Source data:
******************************
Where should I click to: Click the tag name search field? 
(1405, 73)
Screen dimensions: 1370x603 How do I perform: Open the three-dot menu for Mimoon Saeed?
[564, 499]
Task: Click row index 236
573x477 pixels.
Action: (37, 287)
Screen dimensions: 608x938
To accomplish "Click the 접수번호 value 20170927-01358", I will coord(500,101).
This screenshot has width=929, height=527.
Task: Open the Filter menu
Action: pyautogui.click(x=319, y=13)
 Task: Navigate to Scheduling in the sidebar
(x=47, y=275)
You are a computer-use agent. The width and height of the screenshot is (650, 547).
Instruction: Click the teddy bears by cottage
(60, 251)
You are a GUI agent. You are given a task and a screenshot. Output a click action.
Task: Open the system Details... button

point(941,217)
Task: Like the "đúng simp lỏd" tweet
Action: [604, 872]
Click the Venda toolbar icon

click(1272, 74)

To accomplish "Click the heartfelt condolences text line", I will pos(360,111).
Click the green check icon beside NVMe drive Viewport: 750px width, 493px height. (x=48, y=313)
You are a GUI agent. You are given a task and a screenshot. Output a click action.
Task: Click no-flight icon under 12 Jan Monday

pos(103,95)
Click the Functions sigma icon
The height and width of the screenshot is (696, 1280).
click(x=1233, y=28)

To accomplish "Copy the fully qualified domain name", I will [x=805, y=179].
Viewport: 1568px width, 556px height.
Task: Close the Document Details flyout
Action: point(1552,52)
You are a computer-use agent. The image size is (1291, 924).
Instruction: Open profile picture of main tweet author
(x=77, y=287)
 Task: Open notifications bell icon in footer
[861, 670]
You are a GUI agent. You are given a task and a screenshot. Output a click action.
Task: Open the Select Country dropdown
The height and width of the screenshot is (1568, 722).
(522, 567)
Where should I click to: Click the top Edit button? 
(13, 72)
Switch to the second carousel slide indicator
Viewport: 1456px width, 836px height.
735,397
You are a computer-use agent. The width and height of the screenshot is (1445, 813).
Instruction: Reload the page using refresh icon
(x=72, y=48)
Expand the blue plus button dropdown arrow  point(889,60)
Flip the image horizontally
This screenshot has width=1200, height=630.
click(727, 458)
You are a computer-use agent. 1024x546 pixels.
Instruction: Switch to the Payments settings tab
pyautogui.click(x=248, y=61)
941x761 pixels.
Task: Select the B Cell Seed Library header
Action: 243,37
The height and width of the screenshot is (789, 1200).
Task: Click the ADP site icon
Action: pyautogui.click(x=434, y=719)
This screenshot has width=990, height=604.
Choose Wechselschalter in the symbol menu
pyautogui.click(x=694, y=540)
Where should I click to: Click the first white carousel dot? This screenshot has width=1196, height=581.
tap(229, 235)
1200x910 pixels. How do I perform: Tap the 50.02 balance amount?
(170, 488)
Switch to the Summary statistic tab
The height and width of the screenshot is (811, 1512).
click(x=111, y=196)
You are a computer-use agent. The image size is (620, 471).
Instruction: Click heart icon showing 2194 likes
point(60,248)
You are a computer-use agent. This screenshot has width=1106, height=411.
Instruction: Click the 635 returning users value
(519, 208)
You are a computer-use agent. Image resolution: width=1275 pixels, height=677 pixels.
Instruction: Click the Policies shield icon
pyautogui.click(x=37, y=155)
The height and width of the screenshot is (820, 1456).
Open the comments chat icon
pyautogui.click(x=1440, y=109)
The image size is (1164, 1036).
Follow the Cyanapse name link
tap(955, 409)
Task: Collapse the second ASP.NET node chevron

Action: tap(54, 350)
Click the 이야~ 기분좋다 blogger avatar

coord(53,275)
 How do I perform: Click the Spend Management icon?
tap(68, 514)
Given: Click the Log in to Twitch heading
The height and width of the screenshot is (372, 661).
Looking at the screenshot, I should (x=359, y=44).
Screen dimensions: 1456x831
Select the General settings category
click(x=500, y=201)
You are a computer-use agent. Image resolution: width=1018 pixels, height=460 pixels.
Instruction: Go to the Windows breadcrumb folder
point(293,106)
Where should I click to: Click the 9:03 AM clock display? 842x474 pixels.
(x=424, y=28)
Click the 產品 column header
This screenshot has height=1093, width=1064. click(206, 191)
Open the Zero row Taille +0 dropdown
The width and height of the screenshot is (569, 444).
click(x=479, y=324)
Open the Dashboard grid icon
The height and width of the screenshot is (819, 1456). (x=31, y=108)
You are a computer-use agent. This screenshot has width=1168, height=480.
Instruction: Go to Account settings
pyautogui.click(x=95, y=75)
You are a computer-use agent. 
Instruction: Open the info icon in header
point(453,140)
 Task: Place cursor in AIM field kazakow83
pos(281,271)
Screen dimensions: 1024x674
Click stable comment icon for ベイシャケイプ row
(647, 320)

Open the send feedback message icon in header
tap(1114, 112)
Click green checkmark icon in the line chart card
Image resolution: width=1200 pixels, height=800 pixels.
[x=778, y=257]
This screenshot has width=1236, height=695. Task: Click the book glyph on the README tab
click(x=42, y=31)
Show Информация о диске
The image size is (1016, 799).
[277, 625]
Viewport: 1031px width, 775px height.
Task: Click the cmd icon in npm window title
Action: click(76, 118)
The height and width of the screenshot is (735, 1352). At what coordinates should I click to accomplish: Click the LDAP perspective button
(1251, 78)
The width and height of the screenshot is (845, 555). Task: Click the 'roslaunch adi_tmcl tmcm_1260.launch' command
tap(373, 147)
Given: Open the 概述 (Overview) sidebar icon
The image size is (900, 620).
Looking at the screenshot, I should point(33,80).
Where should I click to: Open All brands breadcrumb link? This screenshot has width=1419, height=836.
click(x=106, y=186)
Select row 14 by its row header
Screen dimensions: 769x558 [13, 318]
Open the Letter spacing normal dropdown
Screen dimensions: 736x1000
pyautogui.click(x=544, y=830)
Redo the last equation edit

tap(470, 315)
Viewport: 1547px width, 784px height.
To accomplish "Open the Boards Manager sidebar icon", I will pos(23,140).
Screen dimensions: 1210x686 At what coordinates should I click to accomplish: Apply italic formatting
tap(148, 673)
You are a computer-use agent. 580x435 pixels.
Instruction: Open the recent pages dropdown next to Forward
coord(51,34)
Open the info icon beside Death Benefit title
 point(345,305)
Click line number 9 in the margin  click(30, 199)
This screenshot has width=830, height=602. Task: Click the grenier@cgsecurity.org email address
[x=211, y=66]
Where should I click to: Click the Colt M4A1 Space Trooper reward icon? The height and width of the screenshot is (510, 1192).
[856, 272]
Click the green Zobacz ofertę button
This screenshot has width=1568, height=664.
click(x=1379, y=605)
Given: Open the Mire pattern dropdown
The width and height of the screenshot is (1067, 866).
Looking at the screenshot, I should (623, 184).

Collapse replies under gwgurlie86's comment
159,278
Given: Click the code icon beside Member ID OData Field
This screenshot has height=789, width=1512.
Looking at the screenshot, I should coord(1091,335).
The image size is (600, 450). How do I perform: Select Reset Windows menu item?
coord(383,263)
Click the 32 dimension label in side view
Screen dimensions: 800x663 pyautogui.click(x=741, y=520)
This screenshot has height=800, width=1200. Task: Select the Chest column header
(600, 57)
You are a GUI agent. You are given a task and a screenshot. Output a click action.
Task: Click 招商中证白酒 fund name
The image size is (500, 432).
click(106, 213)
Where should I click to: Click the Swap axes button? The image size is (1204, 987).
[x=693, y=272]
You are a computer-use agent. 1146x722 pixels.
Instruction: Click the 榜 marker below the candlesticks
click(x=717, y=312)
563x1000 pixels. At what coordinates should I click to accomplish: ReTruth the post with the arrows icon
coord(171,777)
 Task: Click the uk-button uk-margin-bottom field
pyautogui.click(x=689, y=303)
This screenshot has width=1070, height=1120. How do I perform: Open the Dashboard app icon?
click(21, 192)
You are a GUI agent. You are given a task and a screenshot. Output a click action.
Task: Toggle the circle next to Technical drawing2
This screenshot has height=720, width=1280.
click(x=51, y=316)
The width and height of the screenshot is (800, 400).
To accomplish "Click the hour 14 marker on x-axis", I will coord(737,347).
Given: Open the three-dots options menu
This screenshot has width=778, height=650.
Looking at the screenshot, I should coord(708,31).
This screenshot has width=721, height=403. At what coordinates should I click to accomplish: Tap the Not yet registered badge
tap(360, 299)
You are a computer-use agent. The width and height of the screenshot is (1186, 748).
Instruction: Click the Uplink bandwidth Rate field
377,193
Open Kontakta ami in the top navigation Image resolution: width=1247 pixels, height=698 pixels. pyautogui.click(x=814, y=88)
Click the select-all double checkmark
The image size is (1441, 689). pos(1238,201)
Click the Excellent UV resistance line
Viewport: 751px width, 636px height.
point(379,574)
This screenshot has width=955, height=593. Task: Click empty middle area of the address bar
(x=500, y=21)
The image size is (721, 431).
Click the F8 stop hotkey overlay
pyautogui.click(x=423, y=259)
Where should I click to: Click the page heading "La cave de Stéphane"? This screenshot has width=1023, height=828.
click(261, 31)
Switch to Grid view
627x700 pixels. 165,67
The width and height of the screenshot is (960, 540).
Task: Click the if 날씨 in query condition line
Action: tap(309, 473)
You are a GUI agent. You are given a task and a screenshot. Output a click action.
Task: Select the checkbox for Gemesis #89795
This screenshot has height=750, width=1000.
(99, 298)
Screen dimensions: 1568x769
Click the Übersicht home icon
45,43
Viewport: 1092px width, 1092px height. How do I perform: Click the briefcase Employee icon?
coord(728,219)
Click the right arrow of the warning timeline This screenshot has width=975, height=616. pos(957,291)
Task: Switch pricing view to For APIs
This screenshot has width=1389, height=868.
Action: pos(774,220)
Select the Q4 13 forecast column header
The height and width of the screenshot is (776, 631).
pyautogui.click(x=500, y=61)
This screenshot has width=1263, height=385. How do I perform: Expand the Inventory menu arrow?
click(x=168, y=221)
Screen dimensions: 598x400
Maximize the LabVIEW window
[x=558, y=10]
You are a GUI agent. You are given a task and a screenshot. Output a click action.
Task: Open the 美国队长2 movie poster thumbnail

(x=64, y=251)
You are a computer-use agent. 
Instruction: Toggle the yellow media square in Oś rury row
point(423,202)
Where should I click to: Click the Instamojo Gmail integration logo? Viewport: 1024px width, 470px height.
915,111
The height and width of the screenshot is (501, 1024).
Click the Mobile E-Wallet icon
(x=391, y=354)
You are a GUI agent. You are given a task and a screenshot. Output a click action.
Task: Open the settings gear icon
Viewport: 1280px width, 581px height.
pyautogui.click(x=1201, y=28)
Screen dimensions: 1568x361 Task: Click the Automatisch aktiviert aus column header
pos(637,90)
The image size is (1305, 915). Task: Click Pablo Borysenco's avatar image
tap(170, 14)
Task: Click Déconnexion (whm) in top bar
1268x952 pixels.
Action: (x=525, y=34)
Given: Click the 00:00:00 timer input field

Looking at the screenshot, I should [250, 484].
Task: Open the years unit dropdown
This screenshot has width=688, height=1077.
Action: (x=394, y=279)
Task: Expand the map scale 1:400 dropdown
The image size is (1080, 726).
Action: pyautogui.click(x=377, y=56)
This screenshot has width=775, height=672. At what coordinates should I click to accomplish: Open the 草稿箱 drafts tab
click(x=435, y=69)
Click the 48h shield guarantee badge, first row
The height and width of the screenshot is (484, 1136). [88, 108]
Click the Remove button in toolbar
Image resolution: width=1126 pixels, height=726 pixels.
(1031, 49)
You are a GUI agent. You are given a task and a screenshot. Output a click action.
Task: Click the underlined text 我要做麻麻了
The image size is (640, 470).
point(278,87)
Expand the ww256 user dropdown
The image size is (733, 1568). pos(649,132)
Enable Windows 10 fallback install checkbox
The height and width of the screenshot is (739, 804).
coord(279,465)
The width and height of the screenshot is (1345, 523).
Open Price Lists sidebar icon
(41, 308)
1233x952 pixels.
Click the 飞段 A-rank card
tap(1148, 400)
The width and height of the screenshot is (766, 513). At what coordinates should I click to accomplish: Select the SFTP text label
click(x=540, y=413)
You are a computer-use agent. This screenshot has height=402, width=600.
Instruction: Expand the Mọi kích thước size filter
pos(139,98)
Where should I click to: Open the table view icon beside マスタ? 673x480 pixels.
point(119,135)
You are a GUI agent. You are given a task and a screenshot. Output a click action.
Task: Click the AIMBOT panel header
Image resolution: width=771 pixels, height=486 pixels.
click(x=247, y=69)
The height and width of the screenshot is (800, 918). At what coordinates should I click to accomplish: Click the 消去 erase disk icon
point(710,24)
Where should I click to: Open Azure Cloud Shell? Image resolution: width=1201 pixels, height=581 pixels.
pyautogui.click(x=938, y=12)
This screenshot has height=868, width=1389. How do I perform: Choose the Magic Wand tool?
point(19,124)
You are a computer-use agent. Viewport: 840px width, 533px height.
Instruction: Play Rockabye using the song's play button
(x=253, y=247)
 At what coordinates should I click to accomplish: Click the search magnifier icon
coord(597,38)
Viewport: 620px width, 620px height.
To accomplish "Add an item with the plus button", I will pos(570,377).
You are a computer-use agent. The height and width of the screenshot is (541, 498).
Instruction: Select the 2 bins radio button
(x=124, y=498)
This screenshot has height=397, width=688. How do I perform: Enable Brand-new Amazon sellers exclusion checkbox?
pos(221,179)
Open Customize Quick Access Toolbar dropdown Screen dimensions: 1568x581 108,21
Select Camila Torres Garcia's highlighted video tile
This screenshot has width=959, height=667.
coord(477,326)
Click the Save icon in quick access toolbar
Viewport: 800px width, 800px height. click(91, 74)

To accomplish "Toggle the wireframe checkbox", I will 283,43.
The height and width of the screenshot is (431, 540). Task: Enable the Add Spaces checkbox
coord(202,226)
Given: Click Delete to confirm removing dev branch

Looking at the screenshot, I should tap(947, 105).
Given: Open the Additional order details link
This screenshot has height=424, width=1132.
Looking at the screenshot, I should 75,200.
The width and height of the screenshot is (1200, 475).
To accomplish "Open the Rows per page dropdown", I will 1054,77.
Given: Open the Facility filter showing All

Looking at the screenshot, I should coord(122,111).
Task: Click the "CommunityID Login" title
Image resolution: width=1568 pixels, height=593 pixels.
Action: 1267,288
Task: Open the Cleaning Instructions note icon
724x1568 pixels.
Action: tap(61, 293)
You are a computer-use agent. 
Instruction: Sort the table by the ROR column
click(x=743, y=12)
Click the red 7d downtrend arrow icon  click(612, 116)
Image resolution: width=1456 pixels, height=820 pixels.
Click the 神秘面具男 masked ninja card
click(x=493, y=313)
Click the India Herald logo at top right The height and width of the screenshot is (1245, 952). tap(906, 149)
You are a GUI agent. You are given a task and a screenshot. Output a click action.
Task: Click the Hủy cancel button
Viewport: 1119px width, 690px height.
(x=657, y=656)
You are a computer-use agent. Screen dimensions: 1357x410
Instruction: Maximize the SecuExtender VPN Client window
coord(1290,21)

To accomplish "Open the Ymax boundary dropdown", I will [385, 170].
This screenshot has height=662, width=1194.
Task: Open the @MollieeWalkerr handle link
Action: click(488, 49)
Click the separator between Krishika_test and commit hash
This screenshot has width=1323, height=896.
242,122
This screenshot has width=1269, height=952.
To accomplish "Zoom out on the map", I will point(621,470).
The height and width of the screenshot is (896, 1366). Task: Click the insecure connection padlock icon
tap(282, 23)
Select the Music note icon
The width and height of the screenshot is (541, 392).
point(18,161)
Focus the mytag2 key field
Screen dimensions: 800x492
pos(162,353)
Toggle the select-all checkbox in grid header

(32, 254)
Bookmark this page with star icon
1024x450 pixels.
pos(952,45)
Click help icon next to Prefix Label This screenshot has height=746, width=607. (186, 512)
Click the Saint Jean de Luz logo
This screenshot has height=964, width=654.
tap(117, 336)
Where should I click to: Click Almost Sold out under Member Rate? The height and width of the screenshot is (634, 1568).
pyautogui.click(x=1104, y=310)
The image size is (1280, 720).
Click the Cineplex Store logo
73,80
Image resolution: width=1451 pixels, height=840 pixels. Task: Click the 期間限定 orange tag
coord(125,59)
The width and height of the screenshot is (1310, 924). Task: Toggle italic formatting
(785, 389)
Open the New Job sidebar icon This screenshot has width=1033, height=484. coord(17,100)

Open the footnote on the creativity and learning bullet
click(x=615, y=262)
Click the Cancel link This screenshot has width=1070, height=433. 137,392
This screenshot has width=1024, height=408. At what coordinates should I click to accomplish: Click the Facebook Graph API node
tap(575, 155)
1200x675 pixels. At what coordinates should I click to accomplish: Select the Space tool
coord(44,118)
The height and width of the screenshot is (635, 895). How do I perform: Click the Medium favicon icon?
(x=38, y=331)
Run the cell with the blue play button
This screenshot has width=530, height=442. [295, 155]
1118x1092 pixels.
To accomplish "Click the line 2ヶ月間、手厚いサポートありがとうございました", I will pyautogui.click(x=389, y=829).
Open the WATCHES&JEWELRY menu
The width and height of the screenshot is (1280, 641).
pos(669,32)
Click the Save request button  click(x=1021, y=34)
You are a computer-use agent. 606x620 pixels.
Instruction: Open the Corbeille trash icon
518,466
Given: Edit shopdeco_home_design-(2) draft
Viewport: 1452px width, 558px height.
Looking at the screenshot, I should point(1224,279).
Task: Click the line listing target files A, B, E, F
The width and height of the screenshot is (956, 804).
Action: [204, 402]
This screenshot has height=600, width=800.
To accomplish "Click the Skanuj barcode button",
******************************
What is expected
Return each line from the entries above that includes "plus".

Output for this task
Expand the blue plus button dropdown arrow  point(889,60)
To accomplish "Add an item with the plus button", I will pos(570,377).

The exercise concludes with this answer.